Sunday, May 29, 2016

Unsur Instrinsik Cerpen PASAR MALAM, PEREMPUAN TUA, DAN SEPASANG SEPATU” KARYA ADI TOHA (Makalah)



ANALISIS UNSUR INSTRINSIK (Alur, Tokoh dan Latar) CERPEN
“PASAR MALAM, PEREMPUAN TUA, DAN SEPASANG SEPATU”
KARYA ADI TOHA

           
ALUR
      Alur merupakan pola pengembangan cerita yang terbentuk oleh hubungan sebab-akibat. Bagian-bagian alur tersebut tidaklah seragam. Kadang-kadang susunannya itu langsung pada penyelesaian lalu kembali pada bagian pengenalan. Ada pula yang diawali dengan pengungkapan peristiwa, lalu  pengenalan, penyelesaian peristiwa, dan puncak konflik. Tidak sedikit pula cerita yang alurnya berbelit-belit dan penuh kejutan, juga kadang-kadang sederhana.
          Susunan alur dalam sebuah prosa fiksi secara garis besar dibagi menjadi tiga bagian yaitu awal tengah dan akhir.
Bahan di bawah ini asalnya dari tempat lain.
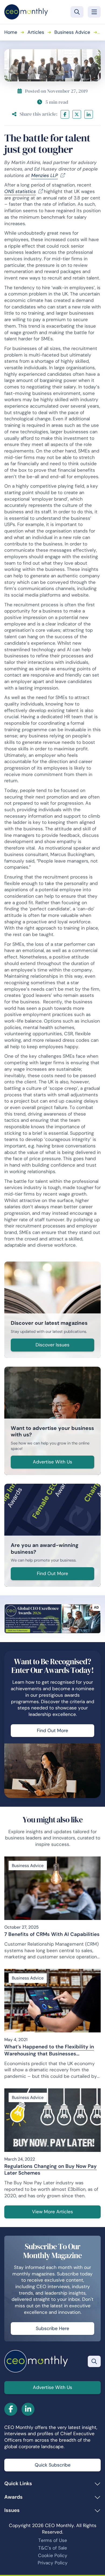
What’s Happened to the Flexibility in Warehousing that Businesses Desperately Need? (49, 2050)
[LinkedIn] (88, 114)
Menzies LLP (44, 175)
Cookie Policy (52, 2555)
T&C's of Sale (52, 2548)
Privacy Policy (53, 2563)
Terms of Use (52, 2540)
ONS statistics (20, 191)
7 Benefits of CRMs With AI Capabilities (52, 1934)
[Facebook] (65, 114)
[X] (76, 114)
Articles (35, 32)
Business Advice (72, 32)
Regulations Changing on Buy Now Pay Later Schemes (50, 2169)
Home (10, 32)
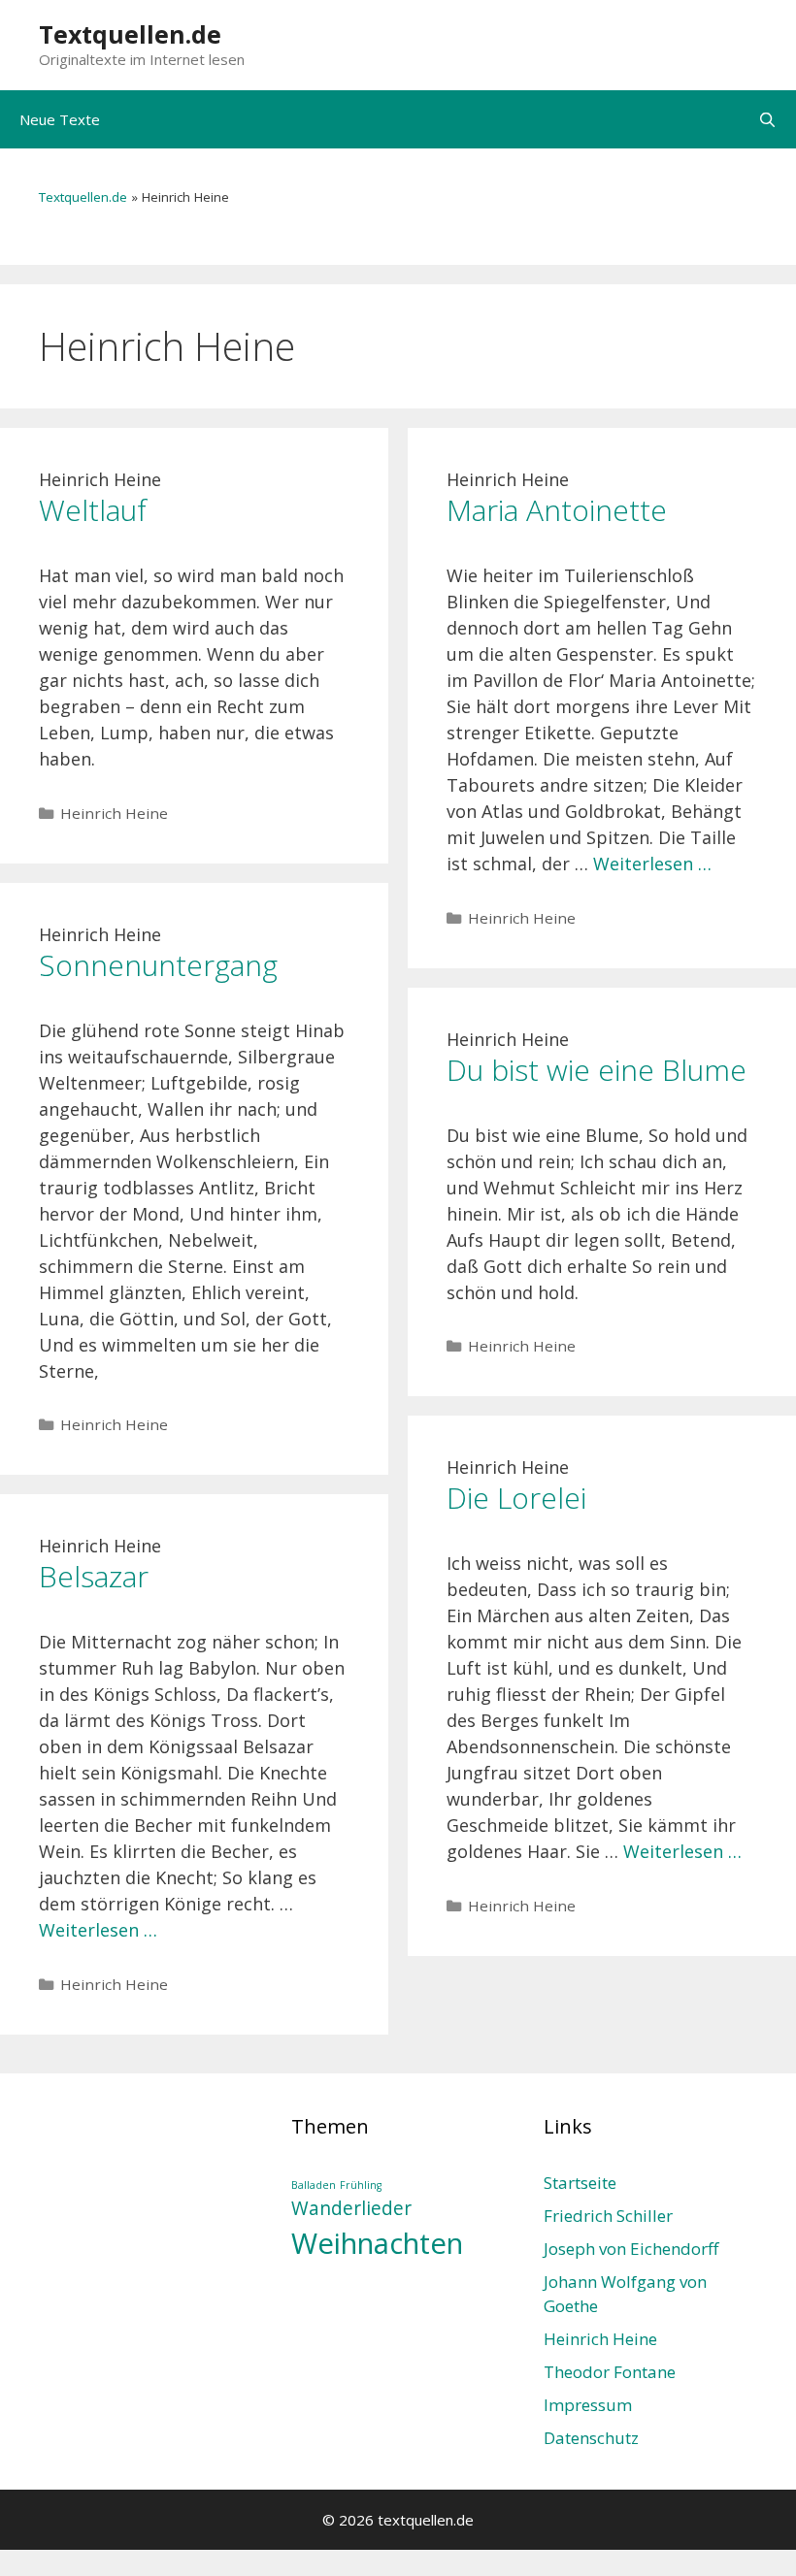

Bagian awal berisi informasi penting yang berkaitan dengan hal-hal yang akan diceritakan pada tahap berikutnya. Pada tahap ini biasanya berisi pengenalan latar, tokoh, penciptaan suasana, dan lain-lain. Bagian tengah menyajikan konflik yang sudah mulai dimunculkan pada bagian sebelummnya. Konflik bisa secara internal (terjadi dalam tokoh sendiri/ konflik batin) dan bisa juga secara eksternal (pertentangan antar tokoh). Bagian akhir merupakan tahap peleraian, kesudahan cerita dan jawaban dari seluruh pertanyaan yang muncul pada bagian sebelummnya.
       Berdasarkan pernyataan di atas pada cerpen yang di gunakan, setelah diidentifikasi susunan alur awal, tengah dan akhir dapat dijelaskan sebagai berikut.
a)         Alur bagian awal
Ini bukan kisah tentang seorang perempuan tua yang menjual sepasa sepatu di pasar malam, juga bukan kisa tentang seorang perempuan tua yang membeli sepatu di pasar malam. Bukan pula kisah tentang seorang perempuan tua yang memakai sepasang sepatu untuk pergi ke pasar malam. Ini kisah tentang pasar malam, perempuan tua dan sepasang sepatu.

Seorang perempuan tua, bahkan terlalu tua tengah duduk beralas Koran bekas di dekat pintu masuk sebuah pasar malam di sebuah lapangan di daerah K di sebuah kota kecil P di kawasan ibu kota. Tubuhnya kurus kering hanya tulang dengan selapis daging. Rambutnya sepenuhnya memutih. Di depannya sebuah mangkuk dari plastic yang tampak di dalamnya dua buah uang koin seratusan. Kedua kakinya diluruskan di sisi jalan, selembar kain batik yang sudah using membelit baju kebayanya yang sudah lusuh, sebagian ia tutupkan di atas kakinya untuk berjalan dalam kedinginan malam. Bukanlah manusia ketika melihatnya tanpa rasa iba.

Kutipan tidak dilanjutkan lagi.